Advanced user guide¶
Implementation of BP¶
The BP algorithm is implemented in SINGA following the below pseudo code,
BPTrainOnebatch(step, net) {
// forward propagate
foreach layer in net.local_layers() {
if IsBridgeDstLayer(layer)
recv data from the src layer (i.e., BridgeSrcLayer)
foreach param in layer.params()
Collect(param) // recv response from servers for last update
layer.ComputeFeature(kForward)
if IsBridgeSrcLayer(layer)
send layer.data_ to dst layer
}
// backward propagate
foreach layer in reverse(net.local_layers) {
if IsBridgeSrcLayer(layer)
recv gradient from the dst layer (i.e., BridgeDstLayer)
recv response from servers for last update
layer.ComputeGradient()
foreach param in layer.params()
Update(step, param) // send param.grad_ to servers
if IsBridgeDstLayer(layer)
send layer.grad_ to src layer
}
}
It forwards features through all local layers (can be checked by layer
partition ID and worker ID) and backwards gradients in the reverse order.
BridgeSrcLayer
(resp. BridgeDstLayer
) will be blocked until the feature (resp.
gradient) from the source (resp. destination) layer comes. Parameter gradients
are sent to servers via Update
function. Updated parameters are collected via
Collect
function, which will be blocked until the parameter is updated.
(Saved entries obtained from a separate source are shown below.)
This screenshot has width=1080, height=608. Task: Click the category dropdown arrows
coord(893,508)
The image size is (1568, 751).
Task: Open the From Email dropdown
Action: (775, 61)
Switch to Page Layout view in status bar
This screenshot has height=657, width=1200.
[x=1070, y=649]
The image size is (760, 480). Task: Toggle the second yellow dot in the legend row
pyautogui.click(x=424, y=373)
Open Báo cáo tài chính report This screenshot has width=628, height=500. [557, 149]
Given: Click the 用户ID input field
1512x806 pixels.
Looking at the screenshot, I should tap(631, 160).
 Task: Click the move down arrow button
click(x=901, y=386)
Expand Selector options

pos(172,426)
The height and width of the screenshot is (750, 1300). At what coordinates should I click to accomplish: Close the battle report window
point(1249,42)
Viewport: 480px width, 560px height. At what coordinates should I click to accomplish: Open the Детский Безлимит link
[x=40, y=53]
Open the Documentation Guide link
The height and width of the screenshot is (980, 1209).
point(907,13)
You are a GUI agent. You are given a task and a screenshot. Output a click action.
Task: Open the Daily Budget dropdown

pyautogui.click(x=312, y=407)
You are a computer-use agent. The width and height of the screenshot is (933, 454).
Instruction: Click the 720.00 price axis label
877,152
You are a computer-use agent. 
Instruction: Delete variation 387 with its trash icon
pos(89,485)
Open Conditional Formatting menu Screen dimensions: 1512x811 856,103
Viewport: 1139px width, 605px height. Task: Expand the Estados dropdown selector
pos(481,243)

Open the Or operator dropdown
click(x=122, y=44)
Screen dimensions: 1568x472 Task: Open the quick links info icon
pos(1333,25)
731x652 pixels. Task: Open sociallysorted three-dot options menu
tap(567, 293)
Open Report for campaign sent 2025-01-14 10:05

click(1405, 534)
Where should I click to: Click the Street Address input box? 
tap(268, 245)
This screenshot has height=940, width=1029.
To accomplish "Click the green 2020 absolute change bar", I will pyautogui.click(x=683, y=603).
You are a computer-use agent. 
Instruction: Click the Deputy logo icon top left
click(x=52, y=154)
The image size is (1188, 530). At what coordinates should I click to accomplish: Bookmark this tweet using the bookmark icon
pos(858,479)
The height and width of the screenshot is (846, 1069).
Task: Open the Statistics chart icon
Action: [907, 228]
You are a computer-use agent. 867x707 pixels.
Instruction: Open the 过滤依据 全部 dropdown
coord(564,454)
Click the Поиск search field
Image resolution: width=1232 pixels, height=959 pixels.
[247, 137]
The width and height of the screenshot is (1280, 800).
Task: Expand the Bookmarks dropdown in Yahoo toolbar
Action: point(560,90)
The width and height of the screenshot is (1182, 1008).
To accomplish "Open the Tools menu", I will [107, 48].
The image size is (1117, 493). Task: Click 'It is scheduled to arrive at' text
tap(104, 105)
Param objects have versions, which can be used to
check whether the Param
objects have been updated or not.
Since RNN models are unrolled into feed-forward models, users need to implement
the forward propagation in the recurrent layer’s ComputeFeature
function,
and implement the backward propagation in the recurrent layer’s ComputeGradient
function. As a result, the whole TrainOneBatch
runs
back-propagation through time (BPTT) algorithm.
Implementation of CD¶
The CD algorithm is implemented in SINGA following the below pseudo code,
CDTrainOneBatch(step, net) {
# positive phase
foreach layer in net.local_layers()
if IsBridgeDstLayer(layer)
recv positive phase data from the src layer (i.e., BridgeSrcLayer)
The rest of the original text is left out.